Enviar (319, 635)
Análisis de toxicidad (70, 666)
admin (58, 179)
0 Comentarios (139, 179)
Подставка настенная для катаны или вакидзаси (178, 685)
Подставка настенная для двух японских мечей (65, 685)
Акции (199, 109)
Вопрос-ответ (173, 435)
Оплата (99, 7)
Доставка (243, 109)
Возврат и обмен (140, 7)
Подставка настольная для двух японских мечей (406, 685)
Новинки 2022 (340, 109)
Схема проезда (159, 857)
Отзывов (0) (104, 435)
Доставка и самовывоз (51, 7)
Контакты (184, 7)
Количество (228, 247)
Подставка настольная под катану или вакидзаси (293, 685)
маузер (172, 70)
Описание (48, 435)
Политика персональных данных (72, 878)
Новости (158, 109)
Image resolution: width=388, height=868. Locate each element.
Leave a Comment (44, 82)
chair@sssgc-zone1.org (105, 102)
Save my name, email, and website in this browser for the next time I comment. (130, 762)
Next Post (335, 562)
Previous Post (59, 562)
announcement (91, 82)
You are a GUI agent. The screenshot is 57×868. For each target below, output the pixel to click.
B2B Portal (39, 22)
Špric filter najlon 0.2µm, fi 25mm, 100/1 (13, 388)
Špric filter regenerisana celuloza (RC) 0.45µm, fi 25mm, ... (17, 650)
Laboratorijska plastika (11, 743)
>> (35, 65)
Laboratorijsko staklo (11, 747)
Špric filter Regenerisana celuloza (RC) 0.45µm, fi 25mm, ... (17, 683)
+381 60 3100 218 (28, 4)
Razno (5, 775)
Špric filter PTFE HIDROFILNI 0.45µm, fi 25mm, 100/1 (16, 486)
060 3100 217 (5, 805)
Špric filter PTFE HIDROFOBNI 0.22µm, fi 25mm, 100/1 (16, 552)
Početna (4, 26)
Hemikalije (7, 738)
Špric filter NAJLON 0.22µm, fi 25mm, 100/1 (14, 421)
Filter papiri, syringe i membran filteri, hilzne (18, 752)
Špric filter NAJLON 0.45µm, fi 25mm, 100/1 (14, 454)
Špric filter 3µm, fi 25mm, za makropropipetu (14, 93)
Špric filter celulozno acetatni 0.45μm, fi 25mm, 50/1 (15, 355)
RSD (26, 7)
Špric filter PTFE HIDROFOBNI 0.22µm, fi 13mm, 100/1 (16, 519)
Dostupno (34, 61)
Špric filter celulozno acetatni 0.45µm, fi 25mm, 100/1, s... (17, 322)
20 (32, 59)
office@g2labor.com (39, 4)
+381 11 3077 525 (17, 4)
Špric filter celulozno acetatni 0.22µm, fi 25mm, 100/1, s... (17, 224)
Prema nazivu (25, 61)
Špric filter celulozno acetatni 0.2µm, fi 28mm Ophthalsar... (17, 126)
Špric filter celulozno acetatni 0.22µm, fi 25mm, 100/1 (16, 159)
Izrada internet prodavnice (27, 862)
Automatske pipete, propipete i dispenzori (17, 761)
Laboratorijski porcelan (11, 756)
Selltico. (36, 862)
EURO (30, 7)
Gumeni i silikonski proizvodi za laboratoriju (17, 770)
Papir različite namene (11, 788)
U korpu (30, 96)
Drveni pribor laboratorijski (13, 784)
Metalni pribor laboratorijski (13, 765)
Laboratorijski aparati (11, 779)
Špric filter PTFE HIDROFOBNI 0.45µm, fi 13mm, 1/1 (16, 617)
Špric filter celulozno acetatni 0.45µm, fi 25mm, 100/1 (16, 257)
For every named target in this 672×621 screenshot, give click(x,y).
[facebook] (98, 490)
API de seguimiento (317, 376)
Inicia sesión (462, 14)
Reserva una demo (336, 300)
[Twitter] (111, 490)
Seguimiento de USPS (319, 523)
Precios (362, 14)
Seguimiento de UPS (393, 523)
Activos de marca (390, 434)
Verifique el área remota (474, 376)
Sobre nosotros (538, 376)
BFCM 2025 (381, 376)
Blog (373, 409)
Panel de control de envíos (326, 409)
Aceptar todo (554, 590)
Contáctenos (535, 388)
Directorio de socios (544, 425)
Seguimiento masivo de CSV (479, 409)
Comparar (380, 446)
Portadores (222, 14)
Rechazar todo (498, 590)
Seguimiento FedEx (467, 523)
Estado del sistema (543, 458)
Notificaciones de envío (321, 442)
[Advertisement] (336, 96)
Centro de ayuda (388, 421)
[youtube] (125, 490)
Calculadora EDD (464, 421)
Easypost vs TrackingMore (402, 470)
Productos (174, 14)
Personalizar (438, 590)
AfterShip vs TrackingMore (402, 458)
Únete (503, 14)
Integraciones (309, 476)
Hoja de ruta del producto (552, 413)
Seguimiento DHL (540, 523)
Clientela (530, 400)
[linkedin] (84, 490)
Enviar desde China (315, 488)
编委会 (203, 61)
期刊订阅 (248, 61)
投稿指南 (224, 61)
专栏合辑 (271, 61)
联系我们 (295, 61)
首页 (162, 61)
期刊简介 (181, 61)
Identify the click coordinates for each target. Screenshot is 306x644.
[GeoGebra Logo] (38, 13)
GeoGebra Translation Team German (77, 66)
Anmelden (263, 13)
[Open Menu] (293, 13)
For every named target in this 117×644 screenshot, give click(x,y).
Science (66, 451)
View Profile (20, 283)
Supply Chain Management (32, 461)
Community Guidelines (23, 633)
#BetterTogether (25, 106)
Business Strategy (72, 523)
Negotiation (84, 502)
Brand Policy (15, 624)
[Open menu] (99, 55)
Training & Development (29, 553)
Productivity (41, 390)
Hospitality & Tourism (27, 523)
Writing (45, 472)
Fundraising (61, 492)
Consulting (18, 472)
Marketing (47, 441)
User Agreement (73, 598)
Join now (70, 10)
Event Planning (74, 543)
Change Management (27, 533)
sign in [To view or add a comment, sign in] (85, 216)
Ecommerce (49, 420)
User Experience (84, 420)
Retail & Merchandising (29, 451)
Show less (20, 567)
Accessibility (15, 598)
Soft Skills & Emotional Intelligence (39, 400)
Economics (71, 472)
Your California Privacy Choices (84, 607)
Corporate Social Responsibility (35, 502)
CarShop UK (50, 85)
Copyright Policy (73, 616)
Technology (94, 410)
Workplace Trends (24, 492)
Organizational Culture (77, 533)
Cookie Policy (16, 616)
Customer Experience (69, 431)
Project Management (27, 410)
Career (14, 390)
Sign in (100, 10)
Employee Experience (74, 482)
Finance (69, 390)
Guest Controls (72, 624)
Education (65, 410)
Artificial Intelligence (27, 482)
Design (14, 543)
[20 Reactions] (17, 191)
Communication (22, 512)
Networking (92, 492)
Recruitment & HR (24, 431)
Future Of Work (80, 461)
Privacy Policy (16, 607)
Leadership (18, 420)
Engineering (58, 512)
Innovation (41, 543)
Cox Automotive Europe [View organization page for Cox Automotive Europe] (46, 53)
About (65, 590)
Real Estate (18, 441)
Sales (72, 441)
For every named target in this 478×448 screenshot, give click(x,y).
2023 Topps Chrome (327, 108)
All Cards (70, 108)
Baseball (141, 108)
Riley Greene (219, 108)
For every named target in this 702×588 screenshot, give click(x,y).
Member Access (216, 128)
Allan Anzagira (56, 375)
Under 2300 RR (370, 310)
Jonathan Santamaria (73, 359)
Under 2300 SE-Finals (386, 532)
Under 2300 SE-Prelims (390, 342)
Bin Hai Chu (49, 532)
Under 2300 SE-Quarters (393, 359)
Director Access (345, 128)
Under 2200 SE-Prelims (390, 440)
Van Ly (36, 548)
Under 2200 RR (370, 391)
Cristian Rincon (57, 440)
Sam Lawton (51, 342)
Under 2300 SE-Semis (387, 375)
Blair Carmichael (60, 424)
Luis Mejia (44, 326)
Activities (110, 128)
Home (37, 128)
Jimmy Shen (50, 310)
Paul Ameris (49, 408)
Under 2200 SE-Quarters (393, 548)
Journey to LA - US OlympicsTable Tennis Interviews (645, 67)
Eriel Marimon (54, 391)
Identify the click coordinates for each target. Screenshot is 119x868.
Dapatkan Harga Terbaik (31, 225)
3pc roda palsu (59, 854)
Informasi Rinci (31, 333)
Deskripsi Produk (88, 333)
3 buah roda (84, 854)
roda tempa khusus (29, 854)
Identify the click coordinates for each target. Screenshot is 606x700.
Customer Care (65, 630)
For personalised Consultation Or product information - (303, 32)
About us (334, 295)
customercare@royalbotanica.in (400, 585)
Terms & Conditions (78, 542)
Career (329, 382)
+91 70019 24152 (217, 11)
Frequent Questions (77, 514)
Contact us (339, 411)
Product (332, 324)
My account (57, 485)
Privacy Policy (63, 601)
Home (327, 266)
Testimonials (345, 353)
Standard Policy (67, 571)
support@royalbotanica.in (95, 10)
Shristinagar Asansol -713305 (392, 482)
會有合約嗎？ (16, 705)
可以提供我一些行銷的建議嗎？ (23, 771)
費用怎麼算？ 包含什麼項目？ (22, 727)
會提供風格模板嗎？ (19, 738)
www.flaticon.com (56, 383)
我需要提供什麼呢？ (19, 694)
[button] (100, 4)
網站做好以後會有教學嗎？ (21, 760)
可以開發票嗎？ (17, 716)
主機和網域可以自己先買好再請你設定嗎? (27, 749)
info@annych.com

-----

◆ Given instruction
Copy the part of the listing above that opens with the line containing "Описание (48, 435)" and closes with the line containing "Next Post (335, 562)", both of those lines included.

◆ Task result
Описание (48, 435)
Политика персональных данных (72, 878)
Новости (158, 109)
Image resolution: width=388, height=868. Locate each element.
Leave a Comment (44, 82)
chair@sssgc-zone1.org (105, 102)
Save my name, email, and website in this browser for the next time I comment. (130, 762)
Next Post (335, 562)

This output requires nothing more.